Study text:

..........

= Quintet for clarinet and strings (Gordon) =

Quintet for Clarinet and Strings is a chamber work in four movements, for B♭ clarinet and string quartet, by American composer Geoffrey Gordon (1968).

Commissioned by The American Music Project, for the JACK Quartet and New York Philharmonic principal clarinet, Anthony McGill, Geoffrey Gordon's Quintet for Clarinet and Strings was premiered at Roulette in New York City, 20 November 2015, and at Ganz Memorial Hall in Chicago on 6 March 2016. This was the second commission from the American Music Project, and at more than 30 minutes in length, in four movements, represents a significant addition to the contemporary clarinet quintet repertoire.

The New York Times, in a review of the premiere, called the work "darkly seductive" and "a colorful and atmospheric journey". Music critic Corinna da Fonseca-Wollheim provided the following analysis: "Across four movements, the interaction between clarinet and strings changes, with moments of bright commonality and others in which the warm, musky clarinet tone contrasts with the sharper and glossier one of the string quartet. In the third movement, small cells of players break away for a series of arresting duos and a trio that chart different interpersonal dynamics. The work ends softly on a languid low clarinet trill, which Mr. McGill played so quietly that the final notes were not so much heard as felt as gently pulsating airwaves."

..........

Data shown:
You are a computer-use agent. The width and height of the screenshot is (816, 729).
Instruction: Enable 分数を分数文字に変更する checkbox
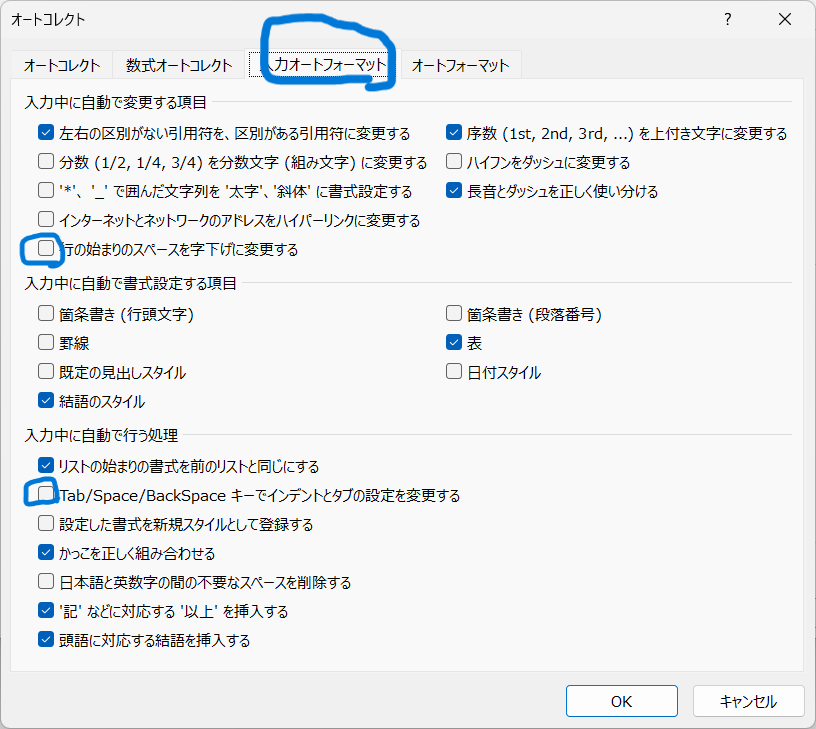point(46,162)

..........

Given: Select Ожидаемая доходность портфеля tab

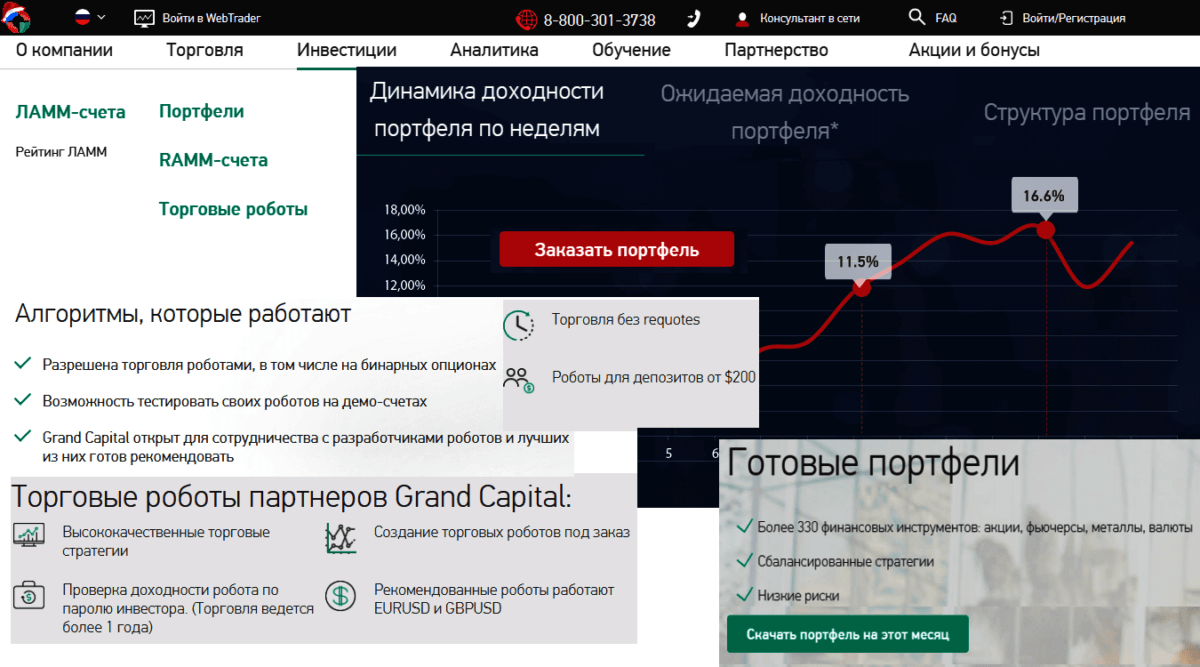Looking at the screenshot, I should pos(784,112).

..........

Exercise tasks:
1: Condense the paragraph of the clarinet quintet text that begins "Commissioned by The American Music Project" into a bulleted list that keeps its main facts.
2: Copy the passage of the clarinet quintet text starting at "Commissioned by The" and ending at "clarinet quintet repertoire.", word for word.

Answers to the exercise:
1:
- Commissioned by The American Music Project for the JACK Quartet and Anthony McGill, principal clarinet of the New York Philharmonic.
- Premiered at Roulette in New York City on 20 November 2015 and at Ganz Memorial Hall in Chicago on 6 March 2016.
- The American Music Project's second commission.
- Over 30 minutes long, in four movements, and a significant addition to the contemporary clarinet quintet repertoire.

2:
Commissioned by The American Music Project, for the JACK Quartet and New York Philharmonic principal clarinet, Anthony McGill, Geoffrey Gordon's Quintet for Clarinet and Strings was premiered at Roulette in New York City, 20 November 2015, and at Ganz Memorial Hall in Chicago on 6 March 2016. This was the second commission from the American Music Project, and at more than 30 minutes in length, in four movements, represents a significant addition to the contemporary clarinet quintet repertoire.